Essa transformação já influencia as estratégias de bares e restaurantes, que vêm adaptando seus cardápios para atender públicos mais diversos. A ampliação da oferta de bebidas sem álcool, a reformulação de porções e a criação de opções voltadas a consumidores que seguem dietas específicas ou utilizam medicamentos para emagrecimento fazem parte desse novo cenário.
A Água Doce Sabores do Brasil, rede de franquias especializada em gastronomia brasileira, é uma das marcas que acompanha essa mudança de comportamento. Atenta a essa transformação há cerca de dois anos, a rede foi uma das pioneiras do segmento ao lançar uma carta de drinques não alcoólicos, desenvolvida em parceria com uma fabricante de gin sem álcool, uma iniciativa considerada bastante inovadora para a época. Agora, em julho, a marca dá mais um passo nessa estratégia e apresenta um cardápio totalmente reformulado, ampliando a oferta de drinques nesta temática e passando a oferecer porções em tamanhos menores, pensadas para consumidores que utilizam medicamentos injetáveis para controle de peso, popularmente conhecidos como “canetas emagrecedoras”, e que, por isso, costumam consumir menores quantidades de alimentos em cada refeição.
Segundo Julio Bertolucci, diretor de franquias da rede, a proposta é tornar a experiência nos mais de 60 restaurantes mais inclusiva, permitindo que diferentes perfis de consumidores encontrem opções alinhadas aos seus hábitos e necessidades, sem renunciar aos momentos de lazer e socialização. “A forma de consumir mudou. Hoje, muitos clientes procuram experiências gastronômicas que estejam alinhadas ao seu estilo de vida. Isso significa oferecer alternativas para quem não consome álcool e porções que atendam pessoas com diferentes perfis alimentares. O papel dos restaurantes é acompanhar esse comportamento e evoluir junto com o consumidor. Com as alterações que aplicamos em nosso cardápio, foi possível notar uma aceitação melhor dos clientes, resultados positivos com as vendas que estão registrando um crescimento considerável nos restaurantes da rede”, afirma.

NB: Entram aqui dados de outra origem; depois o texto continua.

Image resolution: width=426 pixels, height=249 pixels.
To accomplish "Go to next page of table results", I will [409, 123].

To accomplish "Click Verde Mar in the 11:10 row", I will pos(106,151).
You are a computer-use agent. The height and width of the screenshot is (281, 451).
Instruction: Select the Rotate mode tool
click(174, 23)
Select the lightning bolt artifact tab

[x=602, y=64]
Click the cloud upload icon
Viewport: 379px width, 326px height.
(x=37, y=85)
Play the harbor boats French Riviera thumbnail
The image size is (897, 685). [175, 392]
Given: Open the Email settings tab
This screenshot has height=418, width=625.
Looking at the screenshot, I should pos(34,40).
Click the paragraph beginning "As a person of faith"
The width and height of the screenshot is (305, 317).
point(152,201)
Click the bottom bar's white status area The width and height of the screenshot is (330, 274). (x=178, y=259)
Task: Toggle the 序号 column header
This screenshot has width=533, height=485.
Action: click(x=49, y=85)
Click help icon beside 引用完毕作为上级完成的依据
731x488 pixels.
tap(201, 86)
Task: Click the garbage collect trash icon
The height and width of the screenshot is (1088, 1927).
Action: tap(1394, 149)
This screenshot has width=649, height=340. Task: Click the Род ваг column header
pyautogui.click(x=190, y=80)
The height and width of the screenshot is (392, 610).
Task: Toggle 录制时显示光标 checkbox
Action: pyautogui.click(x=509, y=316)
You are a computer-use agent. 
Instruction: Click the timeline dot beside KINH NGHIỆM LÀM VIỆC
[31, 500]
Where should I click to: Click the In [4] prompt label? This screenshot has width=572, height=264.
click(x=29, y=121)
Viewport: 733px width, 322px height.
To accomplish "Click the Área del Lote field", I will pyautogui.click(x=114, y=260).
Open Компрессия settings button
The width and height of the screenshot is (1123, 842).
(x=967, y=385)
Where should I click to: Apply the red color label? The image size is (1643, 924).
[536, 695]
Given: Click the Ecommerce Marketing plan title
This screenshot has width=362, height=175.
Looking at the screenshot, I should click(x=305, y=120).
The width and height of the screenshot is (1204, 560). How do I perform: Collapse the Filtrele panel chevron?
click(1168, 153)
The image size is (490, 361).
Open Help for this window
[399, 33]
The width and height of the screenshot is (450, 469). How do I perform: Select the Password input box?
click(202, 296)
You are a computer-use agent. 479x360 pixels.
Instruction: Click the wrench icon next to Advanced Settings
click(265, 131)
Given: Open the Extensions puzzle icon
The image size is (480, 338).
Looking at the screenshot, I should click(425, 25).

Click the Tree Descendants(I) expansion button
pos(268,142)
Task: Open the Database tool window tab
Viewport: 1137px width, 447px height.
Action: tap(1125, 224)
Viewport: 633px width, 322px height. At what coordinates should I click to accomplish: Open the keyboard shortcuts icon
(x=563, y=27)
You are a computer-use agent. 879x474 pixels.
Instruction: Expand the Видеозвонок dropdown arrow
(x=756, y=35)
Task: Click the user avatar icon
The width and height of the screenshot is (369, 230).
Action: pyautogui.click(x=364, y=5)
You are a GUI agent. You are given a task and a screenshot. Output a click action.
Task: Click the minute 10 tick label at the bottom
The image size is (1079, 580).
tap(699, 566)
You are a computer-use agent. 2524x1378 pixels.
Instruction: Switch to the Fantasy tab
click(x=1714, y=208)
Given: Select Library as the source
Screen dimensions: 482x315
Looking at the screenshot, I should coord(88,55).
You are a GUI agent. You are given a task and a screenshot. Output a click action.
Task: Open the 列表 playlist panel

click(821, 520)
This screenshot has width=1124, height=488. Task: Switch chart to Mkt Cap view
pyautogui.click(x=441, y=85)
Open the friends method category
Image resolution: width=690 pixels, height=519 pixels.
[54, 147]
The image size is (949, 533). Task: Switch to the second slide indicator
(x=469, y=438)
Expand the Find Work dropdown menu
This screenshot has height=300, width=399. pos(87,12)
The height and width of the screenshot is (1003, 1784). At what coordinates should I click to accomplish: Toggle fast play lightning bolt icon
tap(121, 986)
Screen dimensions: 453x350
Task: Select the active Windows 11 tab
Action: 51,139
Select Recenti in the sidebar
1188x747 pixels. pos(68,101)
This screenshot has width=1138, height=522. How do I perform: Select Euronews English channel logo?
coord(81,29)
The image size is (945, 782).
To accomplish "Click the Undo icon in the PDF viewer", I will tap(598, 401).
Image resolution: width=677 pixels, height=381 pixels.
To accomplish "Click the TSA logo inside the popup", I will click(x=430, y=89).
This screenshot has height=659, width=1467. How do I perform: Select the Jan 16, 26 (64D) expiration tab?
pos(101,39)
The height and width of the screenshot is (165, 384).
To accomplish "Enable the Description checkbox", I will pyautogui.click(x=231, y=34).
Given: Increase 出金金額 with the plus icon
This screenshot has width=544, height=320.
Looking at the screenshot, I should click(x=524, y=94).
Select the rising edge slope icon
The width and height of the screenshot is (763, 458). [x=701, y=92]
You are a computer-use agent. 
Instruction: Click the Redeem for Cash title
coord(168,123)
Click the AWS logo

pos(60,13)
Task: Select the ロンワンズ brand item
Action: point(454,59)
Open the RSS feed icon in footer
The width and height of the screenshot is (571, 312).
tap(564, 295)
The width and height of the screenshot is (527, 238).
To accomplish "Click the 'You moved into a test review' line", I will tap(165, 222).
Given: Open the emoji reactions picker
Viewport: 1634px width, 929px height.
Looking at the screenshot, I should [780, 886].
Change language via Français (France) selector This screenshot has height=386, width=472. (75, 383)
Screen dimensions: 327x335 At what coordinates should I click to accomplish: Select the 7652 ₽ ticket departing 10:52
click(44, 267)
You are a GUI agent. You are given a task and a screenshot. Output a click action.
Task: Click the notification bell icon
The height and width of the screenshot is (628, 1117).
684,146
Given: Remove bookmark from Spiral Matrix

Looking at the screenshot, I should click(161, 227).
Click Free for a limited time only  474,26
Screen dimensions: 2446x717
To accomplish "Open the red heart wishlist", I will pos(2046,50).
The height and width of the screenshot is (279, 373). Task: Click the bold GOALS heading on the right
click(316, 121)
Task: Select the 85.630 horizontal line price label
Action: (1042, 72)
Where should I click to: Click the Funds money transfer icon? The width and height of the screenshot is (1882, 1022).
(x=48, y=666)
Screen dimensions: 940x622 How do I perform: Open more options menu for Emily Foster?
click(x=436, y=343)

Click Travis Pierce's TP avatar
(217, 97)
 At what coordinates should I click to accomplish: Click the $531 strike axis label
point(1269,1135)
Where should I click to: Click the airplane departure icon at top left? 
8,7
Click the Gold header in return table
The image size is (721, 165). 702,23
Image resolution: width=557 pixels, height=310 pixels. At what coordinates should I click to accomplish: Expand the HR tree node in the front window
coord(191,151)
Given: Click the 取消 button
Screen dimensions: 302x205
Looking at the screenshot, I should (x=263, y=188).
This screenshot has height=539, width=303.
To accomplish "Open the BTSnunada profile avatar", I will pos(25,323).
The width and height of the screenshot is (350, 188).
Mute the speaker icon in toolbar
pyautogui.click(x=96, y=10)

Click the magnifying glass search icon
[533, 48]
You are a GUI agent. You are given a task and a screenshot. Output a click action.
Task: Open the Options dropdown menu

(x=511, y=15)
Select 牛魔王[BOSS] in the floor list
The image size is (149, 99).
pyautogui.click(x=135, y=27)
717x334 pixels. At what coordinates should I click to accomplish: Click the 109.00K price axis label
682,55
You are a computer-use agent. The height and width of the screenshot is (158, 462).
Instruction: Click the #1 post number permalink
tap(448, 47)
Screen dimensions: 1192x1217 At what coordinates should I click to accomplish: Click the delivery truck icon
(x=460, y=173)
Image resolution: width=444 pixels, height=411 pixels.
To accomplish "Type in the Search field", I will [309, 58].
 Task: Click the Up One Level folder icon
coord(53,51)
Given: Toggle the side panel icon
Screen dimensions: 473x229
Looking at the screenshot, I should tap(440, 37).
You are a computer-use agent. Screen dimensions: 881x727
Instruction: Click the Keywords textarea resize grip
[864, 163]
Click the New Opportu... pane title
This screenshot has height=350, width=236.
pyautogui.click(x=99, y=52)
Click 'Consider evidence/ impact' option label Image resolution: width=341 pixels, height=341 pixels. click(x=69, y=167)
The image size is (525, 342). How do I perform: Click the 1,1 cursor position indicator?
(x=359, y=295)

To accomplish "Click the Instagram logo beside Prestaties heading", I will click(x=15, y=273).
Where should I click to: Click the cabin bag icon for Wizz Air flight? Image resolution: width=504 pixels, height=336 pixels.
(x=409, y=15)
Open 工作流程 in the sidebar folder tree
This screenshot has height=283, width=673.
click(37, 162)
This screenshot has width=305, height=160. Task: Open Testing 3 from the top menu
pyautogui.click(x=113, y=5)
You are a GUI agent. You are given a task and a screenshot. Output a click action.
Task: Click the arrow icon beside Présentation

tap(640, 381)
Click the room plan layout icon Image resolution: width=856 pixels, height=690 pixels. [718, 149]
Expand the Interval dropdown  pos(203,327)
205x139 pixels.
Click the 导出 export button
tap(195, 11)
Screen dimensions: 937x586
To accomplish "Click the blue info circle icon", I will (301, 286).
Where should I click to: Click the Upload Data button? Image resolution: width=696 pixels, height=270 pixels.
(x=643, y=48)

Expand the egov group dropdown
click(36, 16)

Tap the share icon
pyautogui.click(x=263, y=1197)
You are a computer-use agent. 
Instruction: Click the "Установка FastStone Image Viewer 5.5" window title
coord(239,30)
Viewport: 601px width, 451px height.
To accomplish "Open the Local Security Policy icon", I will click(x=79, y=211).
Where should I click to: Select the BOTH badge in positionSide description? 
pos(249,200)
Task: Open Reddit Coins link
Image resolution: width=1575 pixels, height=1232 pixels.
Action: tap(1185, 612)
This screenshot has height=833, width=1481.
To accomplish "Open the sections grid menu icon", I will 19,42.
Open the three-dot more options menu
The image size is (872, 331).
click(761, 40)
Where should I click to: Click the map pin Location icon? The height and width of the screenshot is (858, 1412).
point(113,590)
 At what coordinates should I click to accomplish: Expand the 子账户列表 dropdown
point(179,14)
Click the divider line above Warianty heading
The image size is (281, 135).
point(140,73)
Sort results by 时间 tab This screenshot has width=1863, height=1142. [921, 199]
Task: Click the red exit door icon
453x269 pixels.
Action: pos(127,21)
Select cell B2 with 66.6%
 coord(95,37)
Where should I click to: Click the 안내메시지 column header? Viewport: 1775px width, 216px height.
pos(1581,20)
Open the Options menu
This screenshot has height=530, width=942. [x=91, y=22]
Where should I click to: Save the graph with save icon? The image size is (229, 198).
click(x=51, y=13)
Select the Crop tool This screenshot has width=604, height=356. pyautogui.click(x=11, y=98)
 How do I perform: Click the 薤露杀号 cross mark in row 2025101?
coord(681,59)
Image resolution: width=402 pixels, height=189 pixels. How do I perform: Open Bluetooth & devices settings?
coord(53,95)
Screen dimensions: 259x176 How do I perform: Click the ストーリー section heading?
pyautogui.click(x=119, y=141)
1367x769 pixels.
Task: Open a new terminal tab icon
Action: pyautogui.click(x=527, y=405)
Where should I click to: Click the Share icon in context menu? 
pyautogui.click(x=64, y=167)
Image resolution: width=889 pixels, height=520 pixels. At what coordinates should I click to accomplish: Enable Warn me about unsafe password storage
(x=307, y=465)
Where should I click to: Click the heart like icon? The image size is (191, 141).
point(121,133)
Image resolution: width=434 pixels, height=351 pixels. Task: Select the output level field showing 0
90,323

Outra empresa que percebe claramente essa transformação é o Divino Fogão, franquia especializada em comida da fazenda. Desde o período pós-pandemia, a rede identificou uma redução significativa nas vendas de chope nos mais de 250 restaurantes em todo território nacional. Em contrapartida, cresceu o interesse dos consumidores pelo bufê, especialmente na modalidade sirva-se uma vez, em que o cliente paga um valor fixo e pode montar a refeição conforme sua preferência.
“Essa mudança reflete um consumidor mais interessado na refeição completa do que no consumo de bebidas alcoólicas durante o almoço, comportamento que também acompanha a retomada das refeições presenciais em centros comerciais e praças de alimentação de shoppings centers. Com isso, a preferência pelo bufê demonstra que conveniência, variedade e liberdade de escolha passaram a ter maior peso na decisão de compra. O modelo permite que cada cliente monte um prato de acordo com seu apetite e estilo alimentar, contemplando desde quem busca refeições mais leves até quem prefere uma experiência mais completa”, finaliza Rodrigo Varela, diretor de Planejamento e Novos Negócios do Divino Fogão.